Revolution vs incremental change

I think that the dysfunction and animosity we currently see in the US political system and election is partly due to the underlying belief that meaningful change cannot be effected through slow evolution but rather requires an abrupt revolution where the current system is torn down and rebuilt. There is some merit to this idea. Sometimes the structure of a building can be so damaged that it would be easier to demolish and rebuild rather than repair and renovate. Mathematically, this can be expressed as a system being stuck in a local minimum (where getting to the global minimum is desired). In order to get to the true global optimum, you need to get worse before you can get better. When fitting nonlinear models to data, dealing with local minima is a major problem and the reason that a stochastic MCMC algorithm that does occasionally go uphill works so much better than gradient descent, which only goes downhill.

However, the recent success of deep learning may dispel this notion when the dimension is high enough. Deep learning, which is a multi-layer neural network that can have millions of parameters is the quintessence of a high dimensional model. Yet, it seems to be able to work just fine using the back propagation algorithm, which is a form of gradient descent. The reason could be that in high enough dimensions, local minima are rare and the majority of critical points (places where the slope is zero) are high dimensional saddle points, where there is always a way out in some direction. In order to have a local minimum, the matrix of second derivatives in all directions (i.e. Hessian matrix) must be positive definite (i.e. have all positive eigenvalues). As the dimension of the matrix gets larger and larger there are simply more ways for one eigenvalue to be negative and that is all you need to provide an escape hatch. So in a high dimensional system, gradient descent may work just fine and there could be an interesting tradeoff between a parsimonious model with few parameters but difficult to fit versus a high dimensional model that is easy to fit. Now the usual danger of having too many parameters is that you overfit and thus you fit the noise at the expense of the signal and have no ability to generalize.
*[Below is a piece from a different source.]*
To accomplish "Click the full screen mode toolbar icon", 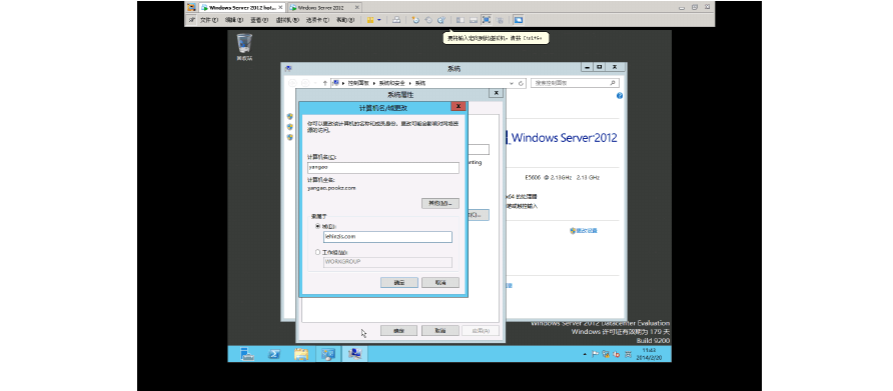I will coord(486,20).
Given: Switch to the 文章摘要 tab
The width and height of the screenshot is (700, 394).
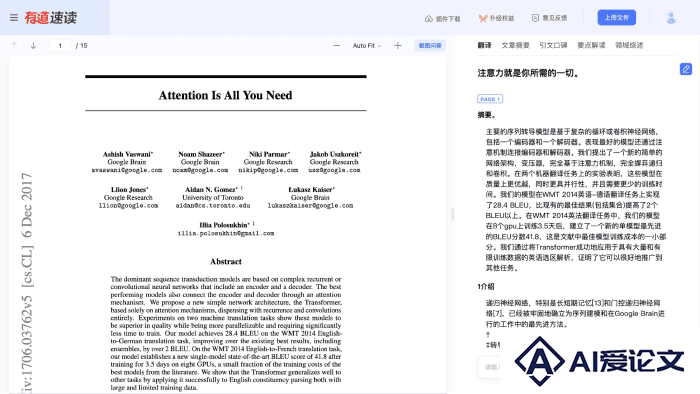Looking at the screenshot, I should coord(515,45).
However, deep learning models seem to be able to overcome this limitation.

Hence, if the dimension is high enough evolution can work while if it is too low then you need a revolution. So the question is what is the dimensionality of governance and politics. In my opinion, the historical record suggests that revolutions generally do not lead to good outcomes and even when they do small incremental changes seem to get you to a similar place. For example, the US and France had bloody revolutions while Canada and the England did not and they all have arrived at similar liberal democratic systems. In fact, one could argue that a constitutional monarchy (like Canada and Denmark), where the head of state is a figure head is more stable and benign than a republic, like Venezuela or Russia (e.g. see here). This distinction could have pertinence for the current US election if a group of well-meaning people, who believe that the two major parties do not have any meaningful difference, do not vote or vote for a third party. They should keep in mind that incremental change is possible and small policy differences can and do make a difference in people’s lives.